Tesla CEO Elon Musk is talking to investors he could potentially include in his bid to acquire social media platform Twitter — reports The New York Post.
Musk this week made a formal offer to purchase Twitter for $43 billion USD in cash after buying a 9.1% stake in the social media giant to become its largest shareholder earlier in the month. The Tesla CEO was originally invited to join Twitter’s board of directors, but he instead set his sights on acquiring the company outright.
According to sources close to the matter, Musk could announce a new plan that includes one or more partners within days. One likely possibility, the sources said, is for Musk to team up with private-equity firm Silver Lake Partners.
“This is not over,” said a source close to the situation.
Musk and Silver Lake go way back — the equity firm was planning to co-invest in Tesla to take the electric vehicle (EV) maker private in 2018. Egon Durban, co-CEO of Silver Lake, is a member of Twitter’s board and reportedly led Musk’s deal team during the (failed) 2018 effort to take Tesla private.

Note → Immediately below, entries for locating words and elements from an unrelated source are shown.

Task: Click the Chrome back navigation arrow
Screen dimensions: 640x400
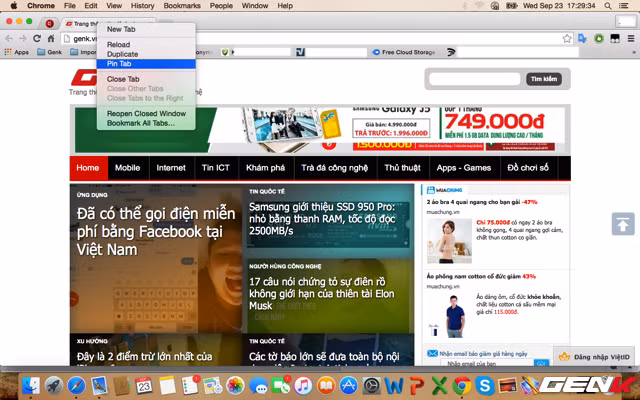Action: [x=9, y=38]
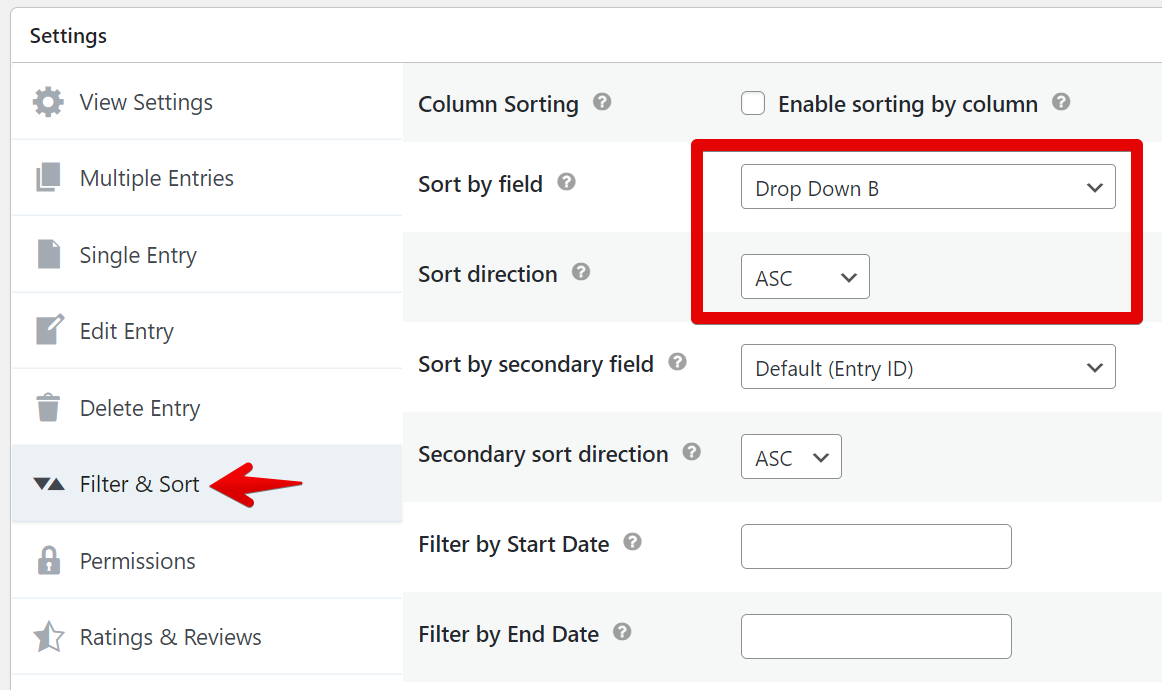Go to the Permissions settings tab
The image size is (1162, 690).
point(138,561)
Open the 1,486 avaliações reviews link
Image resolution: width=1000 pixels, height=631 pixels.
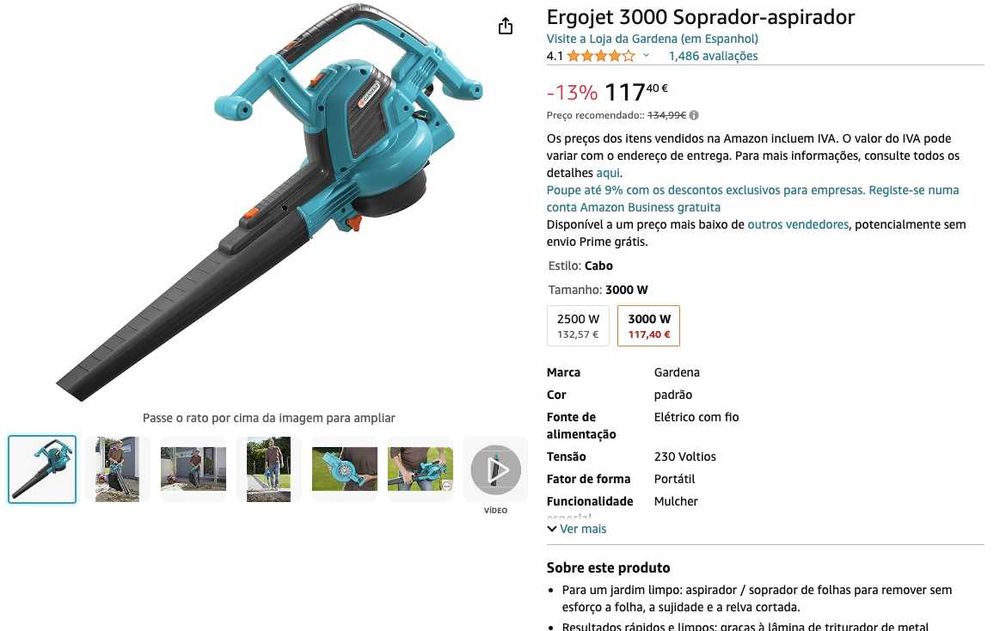point(713,56)
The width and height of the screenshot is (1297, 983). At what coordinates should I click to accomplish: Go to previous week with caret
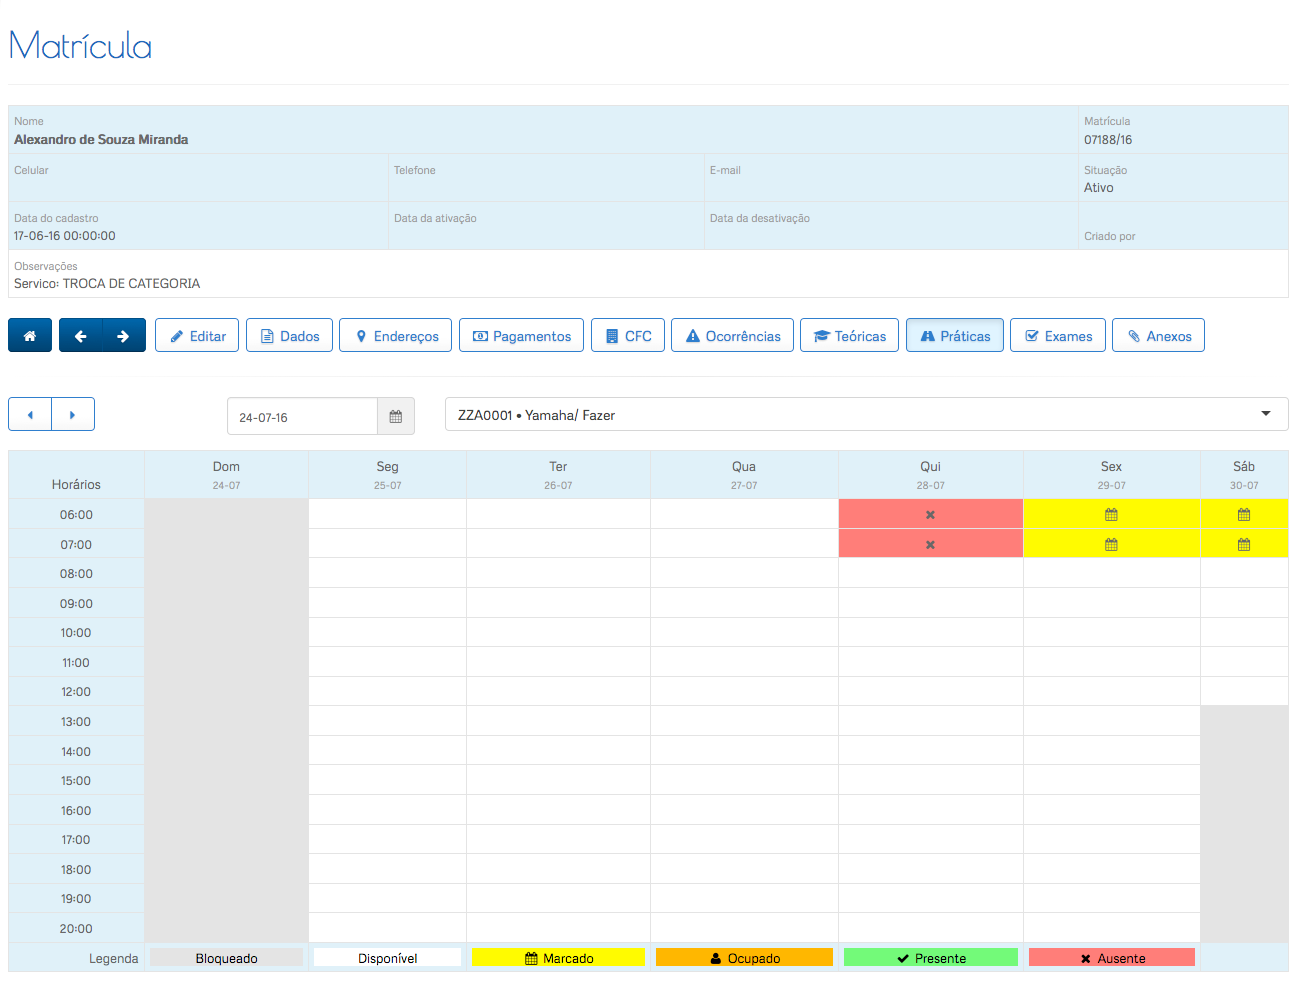(30, 415)
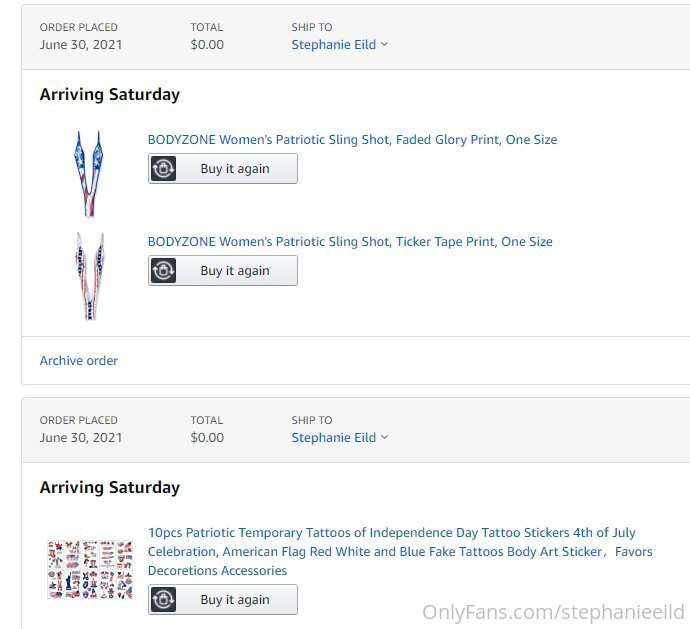This screenshot has height=629, width=690.
Task: Click the reorder icon for Ticker Tape Sling Shot
Action: 164,271
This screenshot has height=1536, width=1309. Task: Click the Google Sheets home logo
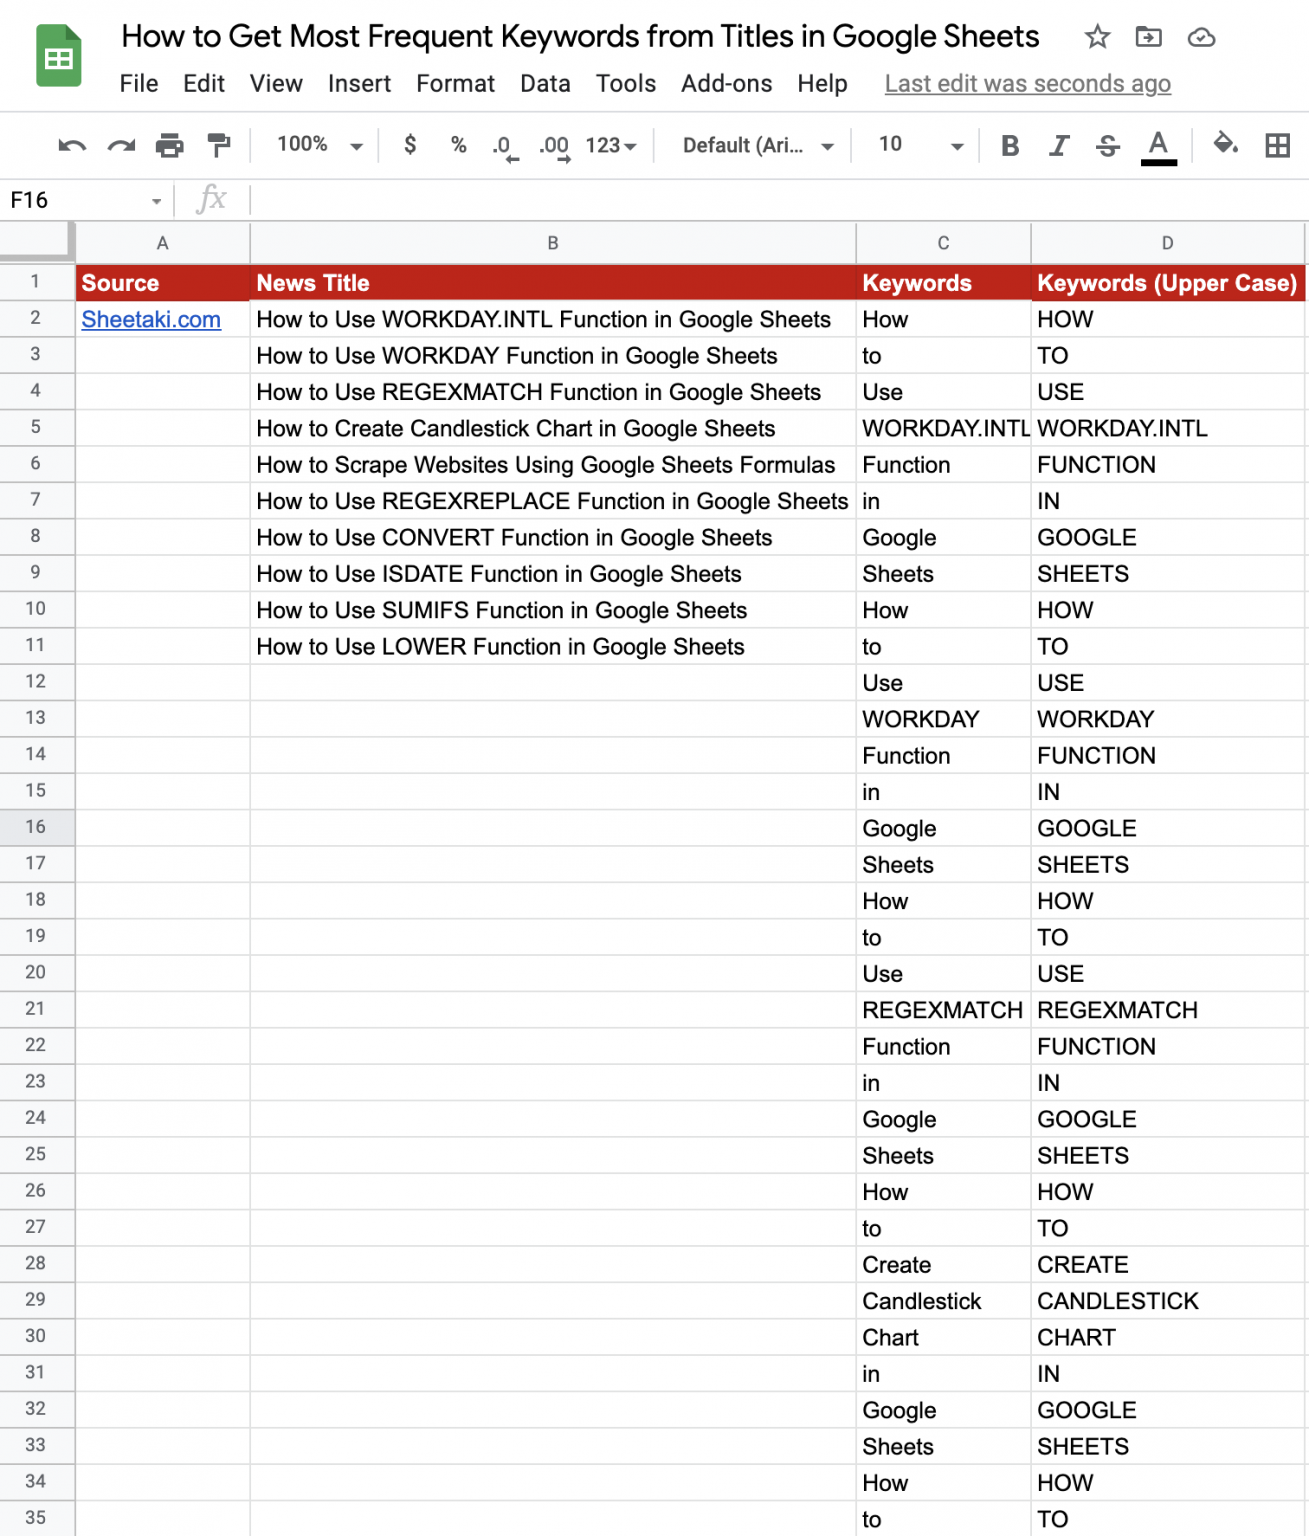coord(59,57)
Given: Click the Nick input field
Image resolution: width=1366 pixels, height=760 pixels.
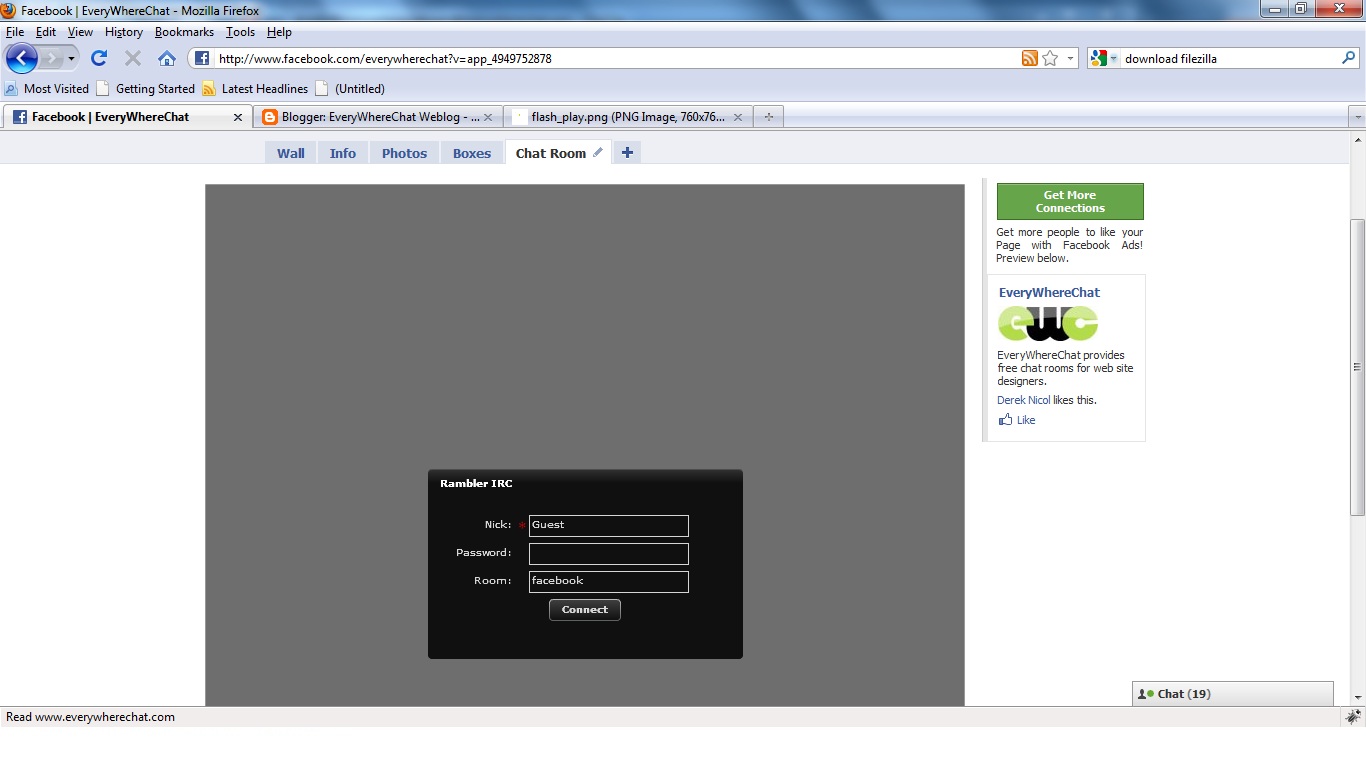Looking at the screenshot, I should pos(608,525).
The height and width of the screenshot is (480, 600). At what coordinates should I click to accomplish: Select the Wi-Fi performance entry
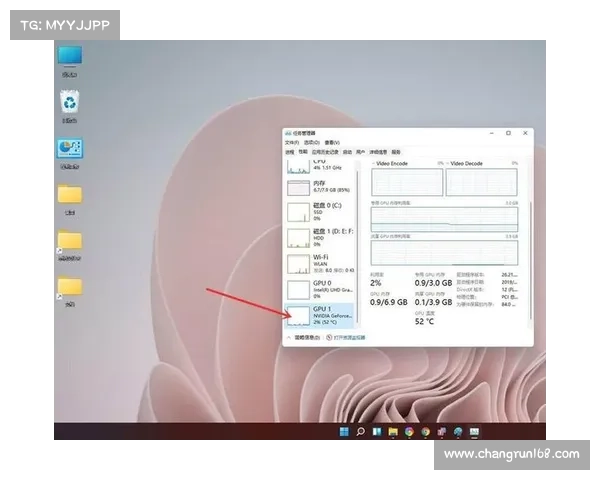coord(320,264)
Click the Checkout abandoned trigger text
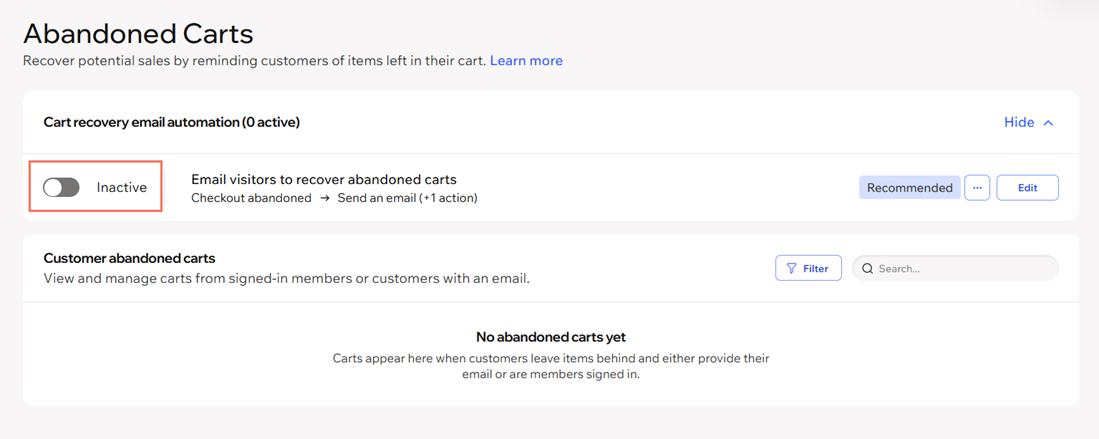Image resolution: width=1099 pixels, height=439 pixels. 251,198
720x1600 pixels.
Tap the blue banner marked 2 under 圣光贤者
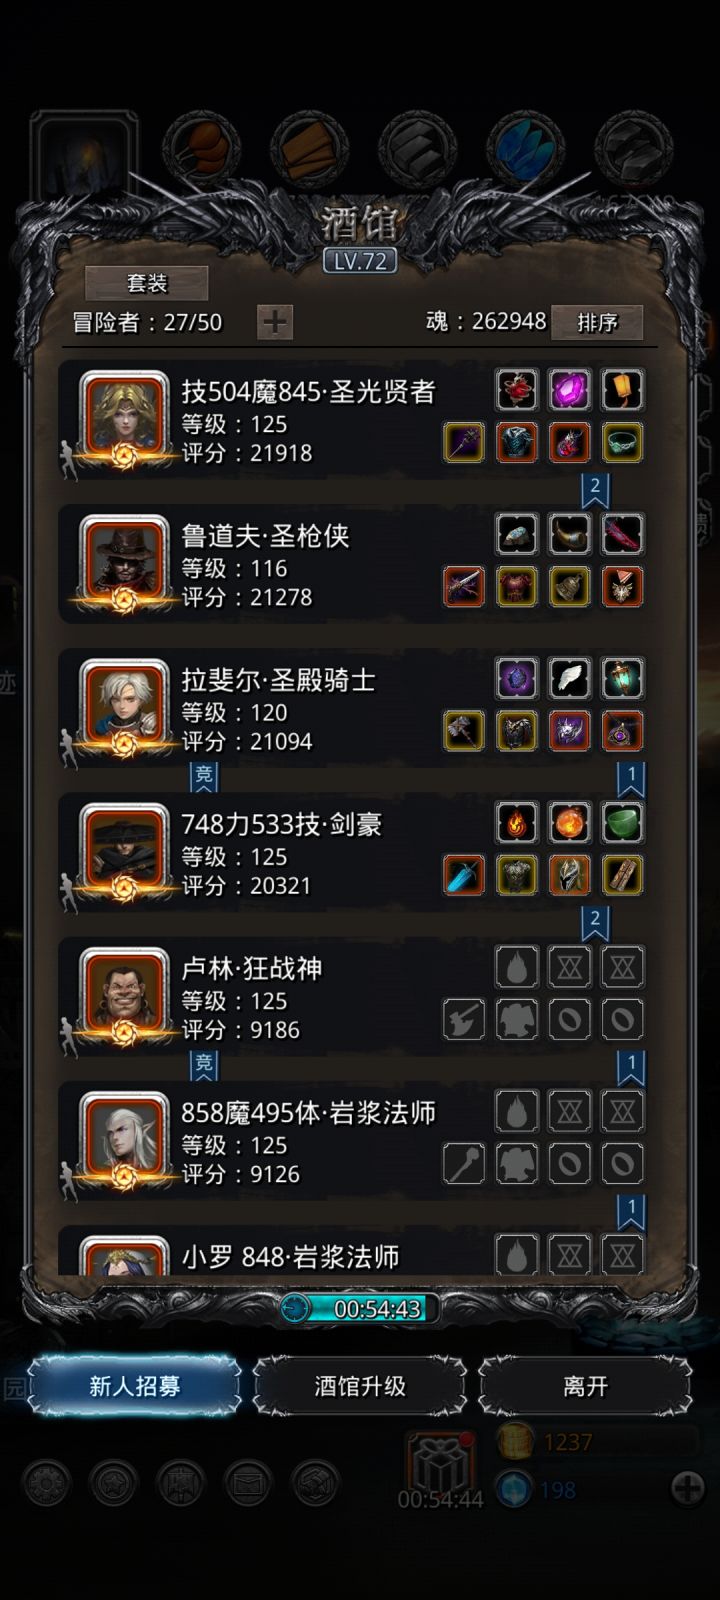[595, 490]
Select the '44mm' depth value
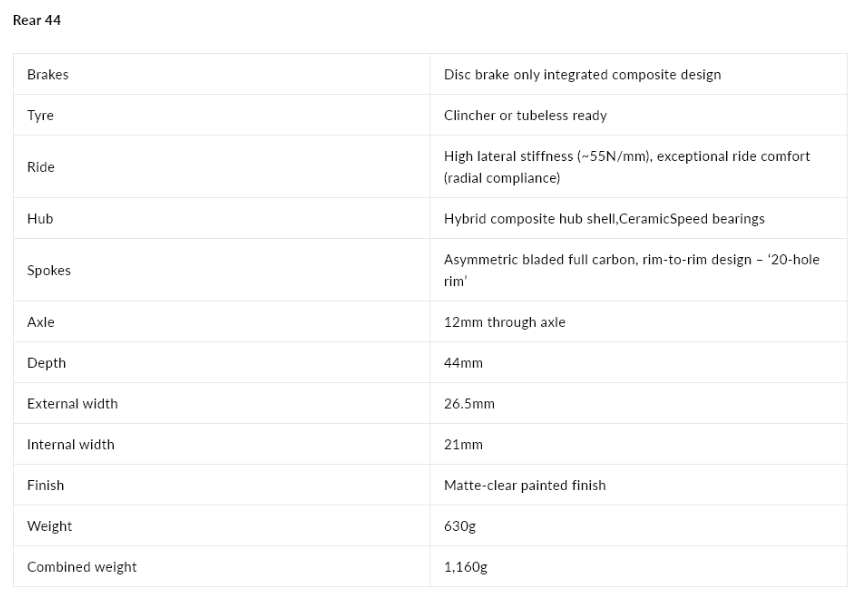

It remains to be seen whether Musk’s talks with potential partners will even bear any fruit and, if they do, whether Musk will simply add them to his existing bid or present Twitter with an entirely new proposal — perhaps raising the current offer.
Twitter’s board of directors on Friday announced the unanimous adoption of a limited duration shareholder rights plan, commonly referred to as a “poison pill,” just one day after Musk tendered his offer to buy the company.
The so-called poison pill will prevent Musk from buying more than 15% of Twitter, keeping any hostile takeover efforts from the Tesla CEO at bay for the time being.
However, the move may not stop other entities or people from acquiring their own stakes of up to 15% in the company and working with Musk to force a sale, make changes in Twitter’s executive leadership, or push for other changes in the company.
Twitter is yet to file its shareholder rights plan with the U.S. Securities and Exchange Commission (SEC). The SEC filing will include more details on whether the poison pill prevents like-minded investors from teaming up to buy a greater than 15% stake in the company.